WORK TO COMPLETE
A: Copy the passage from the excerpt on Isaac Hayes III word for word, starting at "American record producer, songwriter, and" up to and including "Universal Records/Grand Hustle.".
B: Please continue the excerpt on Isaac Hayes III, picking up after its last sentence.

EXCERPT PROVIDED
▬▬▬▬▬▬▬▬▬▬
Background information
- Also known as: Ike Dirty
- Born: Isaac Lee Hayes III June 10, 1975 (age 51)
- Origin: Atlanta, Georgia, U.S.
- Genres: Hip hop, R&B, pop
- Occupations: Record producer, songwriter, voice actor, entrepreneur
- Years active: 1997–present
- Labels: Chartcontrol, Dirtynthebeest
- Website: Twitter.com/isaachayes3

= Isaac Hayes III =

American record producer, songwriter, and voice actor

Isaac Lee Hayes III (born June 10, 1975) is an American tech entrepreneur, investor, record producer, songwriter, and Founder and CEO of Fanbase, a social media platform built around creator monetization. He also serves as manager of the estate of his father, musician Isaac Hayes.

==Career==
Hayes operates a production company called Chartcontrol and a publishing company called IKE Father IKE Son Music. He is known for producing the Lil Scrappy song "Money in the Bank" and the Ying Yang Twins song "Drop." He has also produced tracks for Redman, Keith Murray, Too Short, Blaque, Ruff Ryders, Black Coffey, Kurupt, Chris Robinson ("ATL" score), Jamie Foxx's Laffapalooza Comedy Central Special & DVD, Bohagon, Chamillionaire, Keke Palmer, Flash Freddy, Raz-B (former B2K band member), and J.R. on Universal Records/Grand Hustle.
▬▬▬▬▬▬▬▬▬▬
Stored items

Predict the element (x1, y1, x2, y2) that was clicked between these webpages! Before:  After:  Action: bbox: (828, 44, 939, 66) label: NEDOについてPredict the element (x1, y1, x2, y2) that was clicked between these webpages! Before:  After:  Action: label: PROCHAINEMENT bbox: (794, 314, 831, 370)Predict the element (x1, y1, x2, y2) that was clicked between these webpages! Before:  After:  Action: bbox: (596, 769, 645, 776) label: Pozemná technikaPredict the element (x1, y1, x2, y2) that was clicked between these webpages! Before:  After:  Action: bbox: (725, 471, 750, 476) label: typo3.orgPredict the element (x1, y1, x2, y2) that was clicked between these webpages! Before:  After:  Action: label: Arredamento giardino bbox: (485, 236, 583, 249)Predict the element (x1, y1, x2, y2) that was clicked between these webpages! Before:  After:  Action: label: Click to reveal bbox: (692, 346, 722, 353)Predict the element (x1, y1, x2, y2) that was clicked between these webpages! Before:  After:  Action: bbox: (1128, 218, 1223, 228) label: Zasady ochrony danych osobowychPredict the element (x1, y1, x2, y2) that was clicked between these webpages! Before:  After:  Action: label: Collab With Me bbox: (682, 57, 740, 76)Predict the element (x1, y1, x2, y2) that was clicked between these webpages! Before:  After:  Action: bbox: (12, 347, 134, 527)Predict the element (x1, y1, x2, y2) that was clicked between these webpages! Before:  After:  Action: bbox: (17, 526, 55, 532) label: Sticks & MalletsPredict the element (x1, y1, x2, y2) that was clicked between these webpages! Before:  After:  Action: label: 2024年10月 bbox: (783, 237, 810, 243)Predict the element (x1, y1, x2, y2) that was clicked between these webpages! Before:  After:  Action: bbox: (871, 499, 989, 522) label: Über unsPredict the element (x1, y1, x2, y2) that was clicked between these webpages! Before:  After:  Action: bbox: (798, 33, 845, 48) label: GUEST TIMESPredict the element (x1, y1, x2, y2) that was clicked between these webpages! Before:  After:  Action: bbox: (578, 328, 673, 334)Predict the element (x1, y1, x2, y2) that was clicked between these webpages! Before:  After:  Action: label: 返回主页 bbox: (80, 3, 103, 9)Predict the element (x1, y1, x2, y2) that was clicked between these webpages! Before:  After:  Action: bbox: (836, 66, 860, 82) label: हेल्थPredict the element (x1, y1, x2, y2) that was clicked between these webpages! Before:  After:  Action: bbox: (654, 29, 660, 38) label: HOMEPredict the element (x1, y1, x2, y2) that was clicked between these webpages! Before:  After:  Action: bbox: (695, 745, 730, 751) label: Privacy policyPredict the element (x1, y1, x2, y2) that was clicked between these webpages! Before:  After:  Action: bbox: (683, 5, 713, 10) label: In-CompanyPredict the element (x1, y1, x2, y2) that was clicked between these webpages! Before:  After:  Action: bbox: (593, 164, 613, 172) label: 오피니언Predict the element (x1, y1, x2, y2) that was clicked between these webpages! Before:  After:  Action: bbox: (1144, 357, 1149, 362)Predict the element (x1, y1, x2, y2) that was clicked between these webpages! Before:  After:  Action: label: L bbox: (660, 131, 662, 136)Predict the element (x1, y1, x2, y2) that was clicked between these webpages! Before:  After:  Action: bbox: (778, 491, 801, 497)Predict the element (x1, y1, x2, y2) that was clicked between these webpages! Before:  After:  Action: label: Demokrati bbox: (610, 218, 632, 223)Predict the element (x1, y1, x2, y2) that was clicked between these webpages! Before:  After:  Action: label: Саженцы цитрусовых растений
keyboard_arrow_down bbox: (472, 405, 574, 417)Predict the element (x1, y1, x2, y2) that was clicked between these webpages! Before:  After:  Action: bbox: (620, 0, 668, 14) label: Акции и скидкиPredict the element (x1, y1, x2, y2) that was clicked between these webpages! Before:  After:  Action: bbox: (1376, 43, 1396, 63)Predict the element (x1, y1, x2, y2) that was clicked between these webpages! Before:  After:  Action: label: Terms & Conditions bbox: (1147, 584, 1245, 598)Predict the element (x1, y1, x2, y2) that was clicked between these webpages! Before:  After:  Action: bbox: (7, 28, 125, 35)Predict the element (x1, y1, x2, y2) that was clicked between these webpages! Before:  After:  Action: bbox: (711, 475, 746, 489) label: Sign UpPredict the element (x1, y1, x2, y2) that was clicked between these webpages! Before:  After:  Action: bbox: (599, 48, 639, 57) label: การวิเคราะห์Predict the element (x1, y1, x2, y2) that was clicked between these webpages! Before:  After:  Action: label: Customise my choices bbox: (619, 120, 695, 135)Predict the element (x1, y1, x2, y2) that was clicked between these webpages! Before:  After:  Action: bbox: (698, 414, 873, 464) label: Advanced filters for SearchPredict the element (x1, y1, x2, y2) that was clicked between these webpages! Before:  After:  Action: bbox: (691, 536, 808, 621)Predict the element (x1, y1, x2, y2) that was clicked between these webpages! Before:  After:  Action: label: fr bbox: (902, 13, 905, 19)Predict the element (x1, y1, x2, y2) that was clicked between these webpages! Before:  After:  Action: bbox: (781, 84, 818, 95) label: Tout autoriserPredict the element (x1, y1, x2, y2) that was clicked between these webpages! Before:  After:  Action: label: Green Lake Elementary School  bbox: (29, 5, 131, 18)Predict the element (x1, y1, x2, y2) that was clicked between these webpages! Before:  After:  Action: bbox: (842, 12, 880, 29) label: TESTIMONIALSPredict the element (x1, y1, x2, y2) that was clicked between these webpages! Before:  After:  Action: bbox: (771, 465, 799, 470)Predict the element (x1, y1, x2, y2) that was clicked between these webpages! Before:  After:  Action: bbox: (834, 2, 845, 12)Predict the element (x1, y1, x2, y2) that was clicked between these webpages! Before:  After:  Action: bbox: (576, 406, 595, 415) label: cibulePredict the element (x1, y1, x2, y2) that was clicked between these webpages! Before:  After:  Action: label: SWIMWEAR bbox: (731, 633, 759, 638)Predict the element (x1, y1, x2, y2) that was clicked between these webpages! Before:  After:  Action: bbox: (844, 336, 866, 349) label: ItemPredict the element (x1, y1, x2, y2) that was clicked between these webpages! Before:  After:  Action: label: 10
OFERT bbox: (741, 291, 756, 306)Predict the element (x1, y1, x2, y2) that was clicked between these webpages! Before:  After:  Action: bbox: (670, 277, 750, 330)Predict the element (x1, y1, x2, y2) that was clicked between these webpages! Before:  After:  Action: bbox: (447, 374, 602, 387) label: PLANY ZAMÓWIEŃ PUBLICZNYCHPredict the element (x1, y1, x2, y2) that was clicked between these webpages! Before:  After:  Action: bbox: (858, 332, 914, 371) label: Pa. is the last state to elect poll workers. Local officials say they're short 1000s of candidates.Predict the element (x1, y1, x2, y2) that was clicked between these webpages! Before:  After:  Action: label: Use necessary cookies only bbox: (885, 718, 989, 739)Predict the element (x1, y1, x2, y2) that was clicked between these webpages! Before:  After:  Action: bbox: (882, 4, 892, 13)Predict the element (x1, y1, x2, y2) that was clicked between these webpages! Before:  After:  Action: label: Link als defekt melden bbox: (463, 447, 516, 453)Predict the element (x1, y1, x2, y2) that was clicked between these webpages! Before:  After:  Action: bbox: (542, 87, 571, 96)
▬▬▬▬▬▬▬▬▬▬
OUTPUTS IN ORDER
A:
American record producer, songwriter, and voice actor

Isaac Lee Hayes III (born June 10, 1975) is an American tech entrepreneur, investor, record producer, songwriter, and Founder and CEO of Fanbase, a social media platform built around creator monetization. He also serves as manager of the estate of his father, musician Isaac Hayes.

==Career==
Hayes operates a production company called Chartcontrol and a publishing company called IKE Father IKE Son Music. He is known for producing the Lil Scrappy song "Money in the Bank" and the Ying Yang Twins song "Drop." He has also produced tracks for Redman, Keith Murray, Too Short, Blaque, Ruff Ryders, Black Coffey, Kurupt, Chris Robinson ("ATL" score), Jamie Foxx's Laffapalooza Comedy Central Special & DVD, Bohagon, Chamillionaire, Keke Palmer, Flash Freddy, Raz-B (former B2K band member), and J.R. on Universal Records/Grand Hustle.

B:
Hayes has performed voice-over work for various companies such as the Atlanta Hawks, the Georgia Lottery, McDonald's, Publix, American Airlines, and Cadillac. He also voiced the disembodied voice in the episode "Broodwich" in the second season of Aqua Teen Hunger Force.

Hayes is the president of Isaac Hayes Enterprises, a company that manages his father's music and legacy. In 2019, Hayes founded the content sharing app Fanbase through crowdsourced donations, to give Black content creators a means to monetize their content.